Compared to `community` library, `igraph` has more flexibilty to detect communities. Igraph allows the user to partition the network into the number of communities that the user wishes. Obviously this number is bounded.

Now, you will use this feature to divide the given network into 5 communities using `igraph` and observe the results. Write a python code to implement the above task for the Citation and the Erdos networks.

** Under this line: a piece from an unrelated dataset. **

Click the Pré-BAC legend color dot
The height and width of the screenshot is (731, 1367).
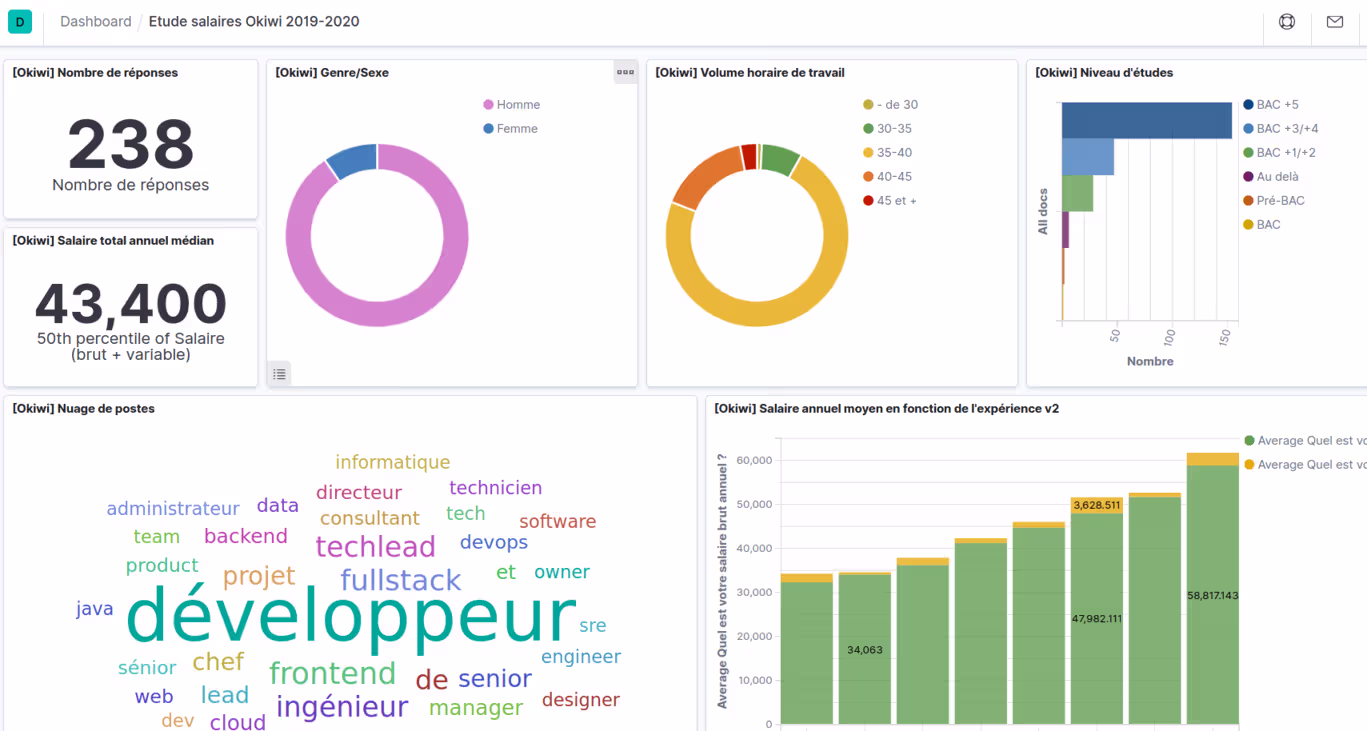pyautogui.click(x=1248, y=201)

Remember that unlike `community`, igraph provides multiple approaches to community detection, the most obvious approach being the greedy one because it optimizes modularity.

In [60]:
import igraph as ig

g3 = nx.read_gml('g3-comm.gml')
g3_ig = igraph.Graph.Read_GML('g3-comm.gml')

g3_vertex_dendrogram = g3_ig.community_fastgreedy()
g3_vertex_clustering = g3_vertex_dendrogram.as_clustering(n=5)

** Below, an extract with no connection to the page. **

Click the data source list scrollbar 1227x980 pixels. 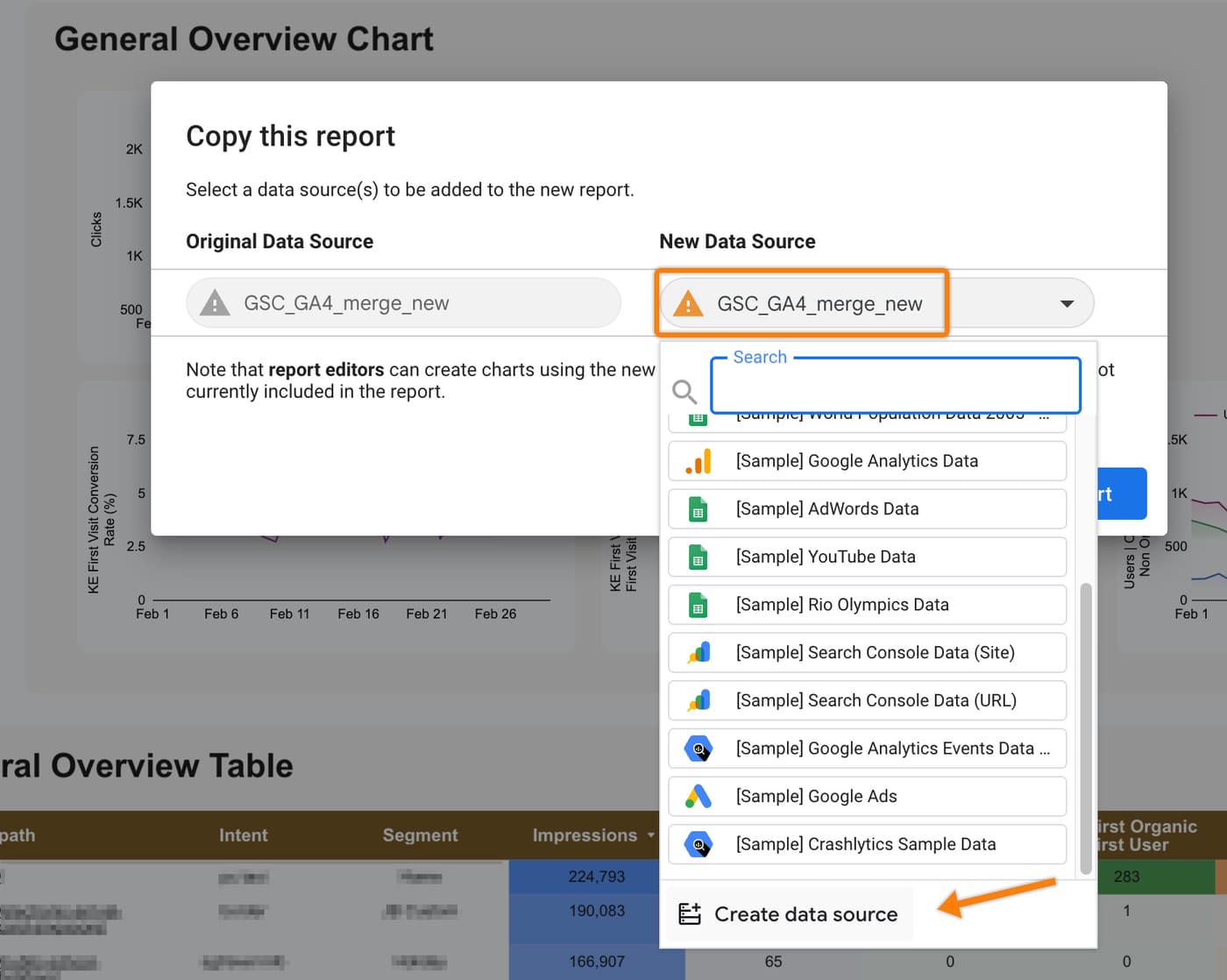point(1086,728)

for comm_idx, comm in enumerate(g3_vertex_clustering.subgraphs()):
    for v in comm.vs:
        label = v['label']
        g3.nodes[label]['community2'] = comm_idx
        
nx.write_gml(g3, 'g3-comm-ig.gml')

In [61]:
g4 = nx.read_gml('g4-comm.gml')
g4_ig = igraph.Graph.Read_GML('g4-comm.gml')

g4_vertex_dendrogram = g4_ig.community_fastgreedy()
g4_vertex_clustering = g4_vertex_dendrogram.as_clustering(n=5)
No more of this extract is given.